When she, her brothers John and Pat, and her sister-in-law Mary got to the home, they were told to go around the back and wait outside one of the windows.
They waited about 15 minutes in the pouring rain before someone came and drew the curtains to the room where her mother was and then left.
“She was not conscious. She had nobody in there with her and nobody came in to check on her. I just wanted to be there to hold her hand, kiss her.
“I feel traumatised and I will never get that image out of my head; none of us will.
“I couldn’t even hold her hand and nobody was with her.
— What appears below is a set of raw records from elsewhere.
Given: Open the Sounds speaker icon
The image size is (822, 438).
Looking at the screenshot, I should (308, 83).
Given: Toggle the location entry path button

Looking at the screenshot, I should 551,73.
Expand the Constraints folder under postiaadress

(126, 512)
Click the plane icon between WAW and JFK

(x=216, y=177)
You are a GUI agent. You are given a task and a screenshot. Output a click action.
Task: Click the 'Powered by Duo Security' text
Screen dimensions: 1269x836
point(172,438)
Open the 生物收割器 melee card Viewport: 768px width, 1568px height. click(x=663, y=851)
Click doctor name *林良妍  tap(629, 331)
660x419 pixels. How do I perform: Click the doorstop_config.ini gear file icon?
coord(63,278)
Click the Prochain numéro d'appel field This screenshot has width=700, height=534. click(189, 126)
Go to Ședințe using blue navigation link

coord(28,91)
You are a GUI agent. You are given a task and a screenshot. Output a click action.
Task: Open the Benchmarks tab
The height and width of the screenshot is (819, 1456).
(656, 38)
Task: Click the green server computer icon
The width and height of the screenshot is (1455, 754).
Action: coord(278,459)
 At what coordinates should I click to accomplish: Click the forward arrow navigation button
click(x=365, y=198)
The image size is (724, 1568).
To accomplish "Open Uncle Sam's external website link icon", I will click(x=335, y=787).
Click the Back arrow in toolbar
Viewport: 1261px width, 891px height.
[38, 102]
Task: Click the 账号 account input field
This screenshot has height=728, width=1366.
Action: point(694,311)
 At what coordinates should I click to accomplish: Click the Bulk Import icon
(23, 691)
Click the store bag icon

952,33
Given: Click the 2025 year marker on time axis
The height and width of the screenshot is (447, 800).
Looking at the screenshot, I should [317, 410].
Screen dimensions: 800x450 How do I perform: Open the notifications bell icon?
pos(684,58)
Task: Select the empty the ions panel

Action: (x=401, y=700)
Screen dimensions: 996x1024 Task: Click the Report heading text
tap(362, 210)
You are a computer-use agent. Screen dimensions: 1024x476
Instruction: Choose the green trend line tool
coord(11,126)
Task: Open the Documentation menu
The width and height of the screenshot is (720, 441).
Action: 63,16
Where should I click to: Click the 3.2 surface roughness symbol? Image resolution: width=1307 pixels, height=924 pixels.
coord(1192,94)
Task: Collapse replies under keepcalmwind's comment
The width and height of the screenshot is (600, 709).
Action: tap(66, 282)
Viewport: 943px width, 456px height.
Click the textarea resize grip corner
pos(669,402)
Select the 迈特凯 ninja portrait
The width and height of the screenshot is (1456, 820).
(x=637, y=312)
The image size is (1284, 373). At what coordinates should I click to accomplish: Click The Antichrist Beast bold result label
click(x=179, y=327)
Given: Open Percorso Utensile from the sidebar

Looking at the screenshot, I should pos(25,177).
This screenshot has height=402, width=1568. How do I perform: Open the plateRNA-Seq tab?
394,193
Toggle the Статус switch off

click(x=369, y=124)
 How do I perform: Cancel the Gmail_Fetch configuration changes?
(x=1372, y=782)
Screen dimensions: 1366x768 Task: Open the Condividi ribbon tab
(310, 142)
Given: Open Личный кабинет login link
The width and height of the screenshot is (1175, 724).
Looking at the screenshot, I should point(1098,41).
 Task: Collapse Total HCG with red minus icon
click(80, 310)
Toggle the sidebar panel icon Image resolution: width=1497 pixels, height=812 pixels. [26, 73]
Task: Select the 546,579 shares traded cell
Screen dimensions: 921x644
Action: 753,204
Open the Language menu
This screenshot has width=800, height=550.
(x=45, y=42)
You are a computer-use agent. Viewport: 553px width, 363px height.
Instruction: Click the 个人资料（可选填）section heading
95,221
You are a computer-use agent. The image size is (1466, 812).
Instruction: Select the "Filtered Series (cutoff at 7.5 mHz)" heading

Nobody went in to see her. Nobody went to check on her. It was just horrific.”
Christine said that while she could just about make out her mother’s breathing through the rain-splattered window, her breaths gradually grew slower and slower.
“Her breathing started getting slower and slower and then, in the end, with all the wind and the rain that night, we just couldn’t see properly. We kept asking, Is she gone? Is she gone?”
One of Christine’s brothers had to go to the front of the home and ring the doorbell and get a staff member to go and check if she was alive or dead.
“The staff came down straight away,” she recalled.
Other relatives have their own stories to tell about the last hours and days of their loved ones.
A number of complaints have been lodged. One such complaint to Carechoice was passed to the company’s senior management team on Wednesday. The complaint concerns a claim by the husband of a resident, who said he was told his wife had enjoyed a walk with a member of staff, despite the fact that she hadn’t walked for years and was a wheelchair user.
Patrick Coyle, whose wife Veronica died on February 8, said he spent seven hours on February 1 trying to get someone in the home to tell him how his wife was. He told the company in an email that when he eventually spoke to a member of staff, they didn’t seem to know who he or his wife was, and confused her with another resident.
Mr Coyle also told the company that he had been waiting for more than two weeks for someone to explain why his wife had been moved from her room.
And he reminded them that the mother of three had tested negative for Covid on January 15 and January 23, after the first vaccine injection on January 22.
She had also remained in self-isolation in Room 2, where she had lived since she entered the home on December 24, 2016. She had not contracted the virus during the previous waves of 2020.
He told them that it was only after she was moved from her room, some time between January 23 and 30, that she caught the virus. She was moved back to her original room about four days before she died.
He also told them: “Veronica was moved back to Room 2 on Thursday the fourth.
“It was a bare empty shell of a room. This was not the room we wanted our wife, mother and grandmother to die in. Sadly, Veronica died at 7.35am on Monday, February 8.
“We would like to thank the nursing staff for the care they gave Veronica over her last few days and their kindness to my family and myself when we came in to say goodbye.”
Like all the other relatives, Christine echoes this sentiment about the staff.
“You could not wish for a more professional and caring staff,” she said. “Most of them had to leave the home from the middle to the end of January because of having to self-isolate. But in the years up to that point, the care they gave was second to none.
Teresa Mulcahy, whose mother Margaret Kelleher died on February 6, said: “I am very angry about what happened.
“I am also angry because the home had since last March to be prepared for this outbreak.”
She said her mother, who had six children, 13 grandchildren, and nine great-grandchildren and six children.
“She was fun-loving and loved to be out and about, chatting with people,” she said. “She had a very positive outlook on life,” said Teresa. “Her big thing was that life itself was only a chance, so you might as well enjoy it.
“Things can change in the turn of a coin, so make the most of life, was her attitude.”